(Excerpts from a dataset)

%%

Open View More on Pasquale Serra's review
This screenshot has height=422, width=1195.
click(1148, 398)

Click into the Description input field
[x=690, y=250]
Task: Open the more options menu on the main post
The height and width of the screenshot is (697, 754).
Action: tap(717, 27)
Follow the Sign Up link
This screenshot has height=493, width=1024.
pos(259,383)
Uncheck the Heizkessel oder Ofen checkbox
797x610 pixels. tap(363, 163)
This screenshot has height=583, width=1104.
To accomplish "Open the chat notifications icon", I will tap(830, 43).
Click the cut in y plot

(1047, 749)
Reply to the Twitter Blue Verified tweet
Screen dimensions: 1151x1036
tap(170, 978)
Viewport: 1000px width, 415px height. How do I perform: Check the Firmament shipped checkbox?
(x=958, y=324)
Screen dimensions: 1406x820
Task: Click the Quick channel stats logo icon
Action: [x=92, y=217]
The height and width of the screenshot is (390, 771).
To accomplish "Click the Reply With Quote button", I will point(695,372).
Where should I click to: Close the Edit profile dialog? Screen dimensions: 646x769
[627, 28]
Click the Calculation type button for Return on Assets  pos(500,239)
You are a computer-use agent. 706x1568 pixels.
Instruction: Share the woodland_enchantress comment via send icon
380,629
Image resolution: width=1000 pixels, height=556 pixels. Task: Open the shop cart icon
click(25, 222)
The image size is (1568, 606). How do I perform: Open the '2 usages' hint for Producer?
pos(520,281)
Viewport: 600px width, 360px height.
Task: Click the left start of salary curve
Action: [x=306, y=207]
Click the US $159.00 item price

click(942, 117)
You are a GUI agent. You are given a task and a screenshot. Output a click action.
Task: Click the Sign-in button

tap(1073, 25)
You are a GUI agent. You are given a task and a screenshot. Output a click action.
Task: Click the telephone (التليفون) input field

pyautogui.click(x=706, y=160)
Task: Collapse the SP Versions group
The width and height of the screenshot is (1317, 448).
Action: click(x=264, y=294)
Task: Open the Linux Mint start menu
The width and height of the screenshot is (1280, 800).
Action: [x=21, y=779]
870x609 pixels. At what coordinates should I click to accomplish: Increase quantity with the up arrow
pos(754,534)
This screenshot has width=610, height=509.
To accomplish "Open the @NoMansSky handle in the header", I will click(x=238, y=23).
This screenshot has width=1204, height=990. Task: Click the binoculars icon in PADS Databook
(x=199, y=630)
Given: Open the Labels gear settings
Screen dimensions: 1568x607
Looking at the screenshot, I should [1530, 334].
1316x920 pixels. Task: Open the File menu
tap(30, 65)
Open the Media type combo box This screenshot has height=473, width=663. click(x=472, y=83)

%%

Find every line above that contains the word "type", and return each one.

Click the Calculation type button for Return on Assets  pos(500,239)
Open the Media type combo box This screenshot has height=473, width=663. click(x=472, y=83)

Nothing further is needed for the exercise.